Tuesday, April 4, 2023

5 tips to help support our trans employees in the workplace

Transgender people are under attack. They often experience discrimination, harassment, and a lack of understanding, including from their work colleagues and bosses. As an employer, it is important to create a safe and inclusive environment for all employees, including those who identify as transgender or gender nonconforming.

Here are five steps you can take in your business to support transgender and gender nonconforming employees at work:

1.) Develop policies that explicitly address transgender employees. This can include guidelines for transitioning on the job, restroom and locker room access, dress codes, and pronouns. It also includes updating your existing EEO and anti-harassment policies to ensure that they include "gender identity" as a protected class. These policies should also include protecting transgender and gender nonconforming employees from discrimination and harassment by customers, vendors, contractors, and other third-party non-employees.

2.) Provide training for all employees on transgender issues, including the policies outlined above. This training should help to increase understanding and reduce discrimination and harassment. Policies and training are only as good as your commitment to hold your employees accountable when they fall short of your expectations. Managers especially must buy in and be held accountable when their team members violate these rules.

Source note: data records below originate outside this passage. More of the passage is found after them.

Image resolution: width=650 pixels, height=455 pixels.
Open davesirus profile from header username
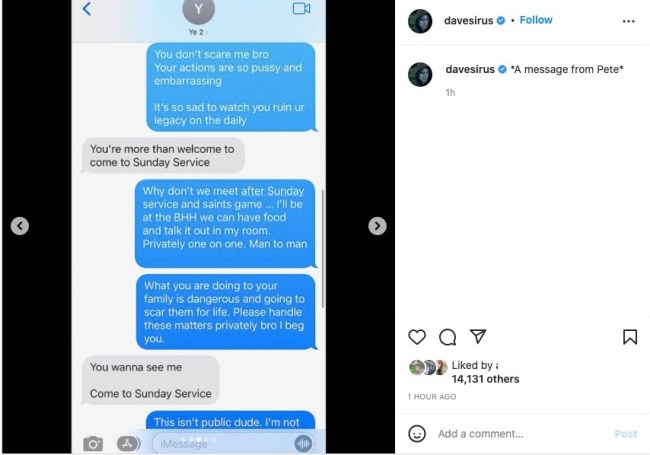point(468,20)
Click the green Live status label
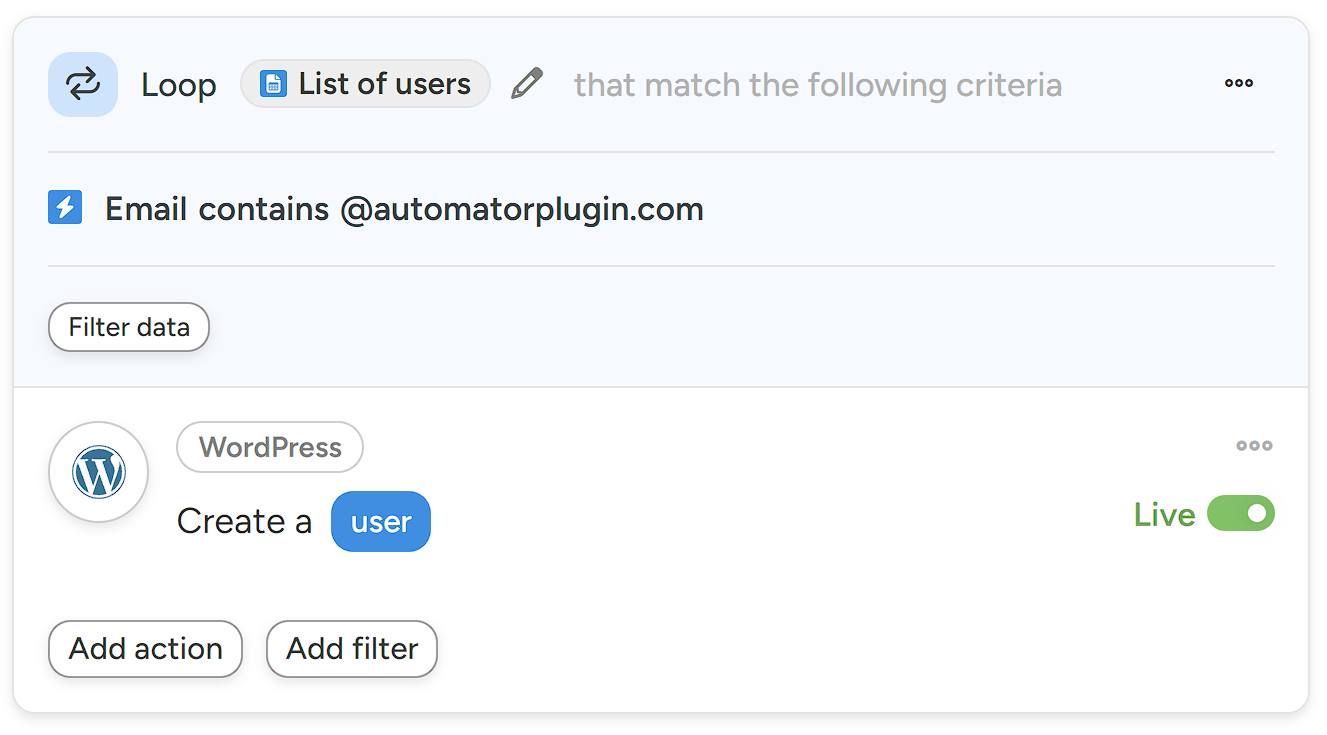This screenshot has width=1327, height=735. coord(1164,515)
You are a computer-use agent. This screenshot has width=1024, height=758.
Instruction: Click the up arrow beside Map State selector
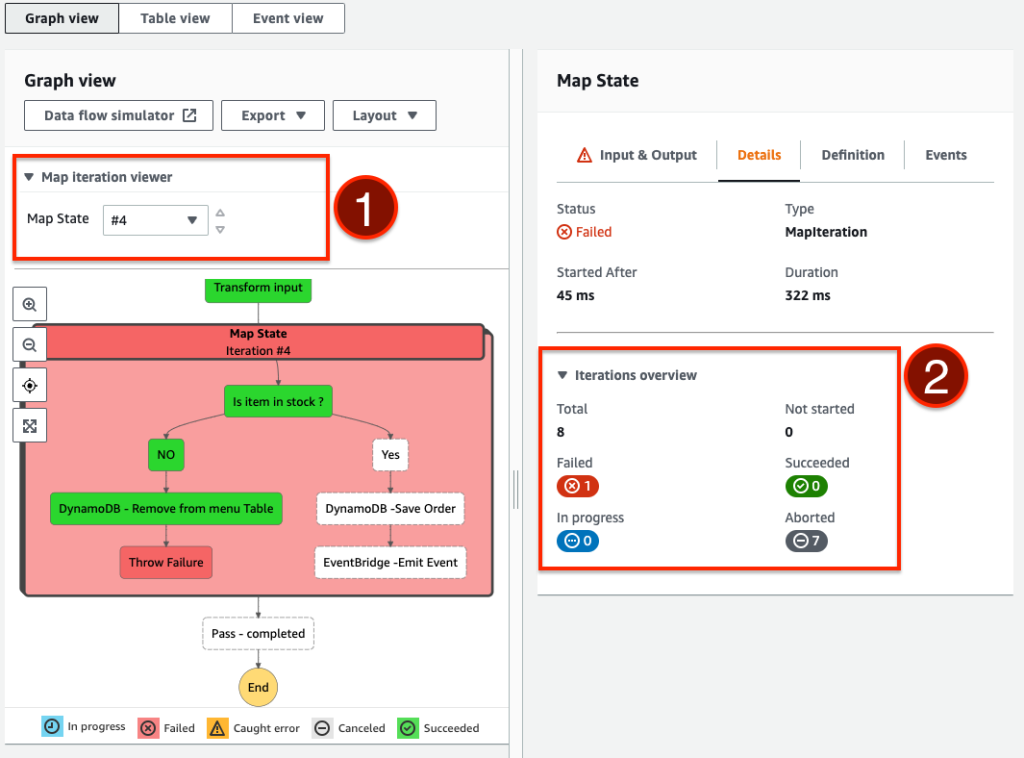(x=219, y=212)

3.) Offer benefits that cover gender-affirming healthcare, such as hormone therapy, gender confirmation surgery, specialized mental-health coverage, and equitable parental leave.

4.) Create a culture of respect and inclusivity. This can be achieved through regular communication on these issues, diversity and inclusion and diversity celebrations and initiatives, an LGBTQ+ employee resource group and conversations, conferences, and trainings that specifically address the transgender and gender nonconforming community. Inclusivity starts at the top. If the C-suite acts as outspoken advocates and allies for transgender employees within the workplace, its attitude should filter throughout the organization.

5.) Listen to and support transgender and gender nonconforming employees. If an employee comes out as transgender, it is important to provide support and resources to help them navigate the transition process. This includes allowing them to present as the gender of their choice, use the restroom of their choice, and use the pronouns for their choice, all without fear of retribution, reprisals, or harassment.

All employees must feel physically and psychologically safe at work, regardless of their gender identity. Everyone has a responsibility to create and foster a safe, welcoming, and inclusive workplace. A business may not be able to change the underlying beliefs of its employees, but it can change expectations of employee behavior towards their trans work colleagues.